Rule 3.7 provides that “lawyer[s] shall not act as an advocate before a tribunal in a matter in which the lawyer is likely to be a witness on a significant issue of fact.” RPC § 3.7(a). Simple and clear as this statement appears, application of the rule can sometimes be elusive. In short, this rule “prohibits an attorney from representing a party in case where the attorney will or ‘ought to' be called as a witness.” Rizzuto v. De Blasio, No. 17-CV-7381 (ILG) (ST), 2019 WL 1433067 (E.D.N.Y. Mar. 29, 2019). The rule attempts to alleviate four risks:
1. the lawyer might appear to vouch for his own credibility;
2. the lawyer's testimony might place opposing counsel in a difficult position when she has to cross-examine her lawyer-adversary and attempt to impeach his credibility;
3. some may fear that the testifying attorney is distorting the truth as a result of bias in favor of his client; and
4. when an individual assumes the role of advocate and witness both, the line between argument and evidence may be blurred, and the jury confused.Murray v. Metro. Life Ins. Co., 583 F.3d 173, 178 (2d Cir. 2009).

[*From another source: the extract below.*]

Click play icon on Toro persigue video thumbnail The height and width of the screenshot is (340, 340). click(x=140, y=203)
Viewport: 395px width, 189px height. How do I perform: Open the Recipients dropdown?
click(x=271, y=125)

Generally, courts have found that the advocate-witness rule only applies to counsel's participation at trial and is not a bar to pre-trial proceedings. Cassini v. Cnty. of Nassau, 2023 U.S. Dist. LEXIS 189089 at *9-10 (noting that plaintiffs were uncertain of the nature of counsel's testimony); Bakken Res., Inc. v. Edington, No. 15-cv-08686 (ALC), 2017 WL 1184289, at *3 (S.D.N.Y. Mar. 29, 2017) (“Generally, disqualification under Rule 3.7(a) ‘is triggered only when the attorney actually serves as an advocate before the jury.'”) (quoting Finkel v. Frattarelli Bros., 740 F.Supp.2d 368, 373 (E.D.N.Y. 2010)); Interpharm, Inc. v. Wells Fargo Bank, N.A., No. 08-cv-11365 (RJH) (HBP), 2010 WL 1141201, at *5 (S.D.N.Y. Mar. 25, 2010) (“[T]he concerns that justify disqualification of an attorney who will be a witness are not implicated at the pretrial stage”); Prout v. Vladeck, 316 F.Supp.3d 784, 809 (S.D.N.Y. 2018) (“Where there it is not yet clear the extent to which an attorney's testimony might be necessary or prejudicial, numerous courts have found that motions to disqualify counsel are premature”); McDonald v. Hammons, 129 F.3d 114 (2d Cir.1997) (noting that the need to disqualify counsel “frequently only becomes clear at the conclusion of the underlying litigation”).

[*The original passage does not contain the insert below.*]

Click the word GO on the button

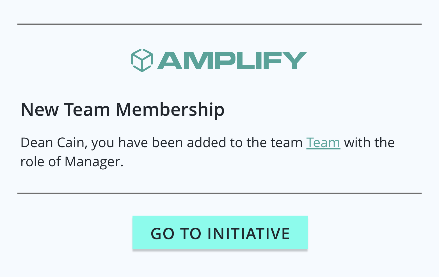pos(163,234)
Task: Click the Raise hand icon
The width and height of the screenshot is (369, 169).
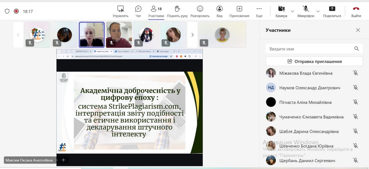Action: click(x=177, y=9)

As a result, disqualification “is warranted only where the testimony given by counsel is necessary.” Purgess v. Sharrock, 33 F.3d 134, 144 (2d Cir. 1994) (emphasis added). For example, courts in this Circuit have found disqualification warranted - and more compelling - in cases where an attorney is also a named party. See Rizzuto, 2019 WL 1433067 (disqualifying attorney who was plaintiff's father and named plaintiff); Decker v. Nagel Rice LLC, 716 F.Supp.2d 228 (S.D.N.Y. 2010) (disqualifying attorney who was to be named as a third-party defendant).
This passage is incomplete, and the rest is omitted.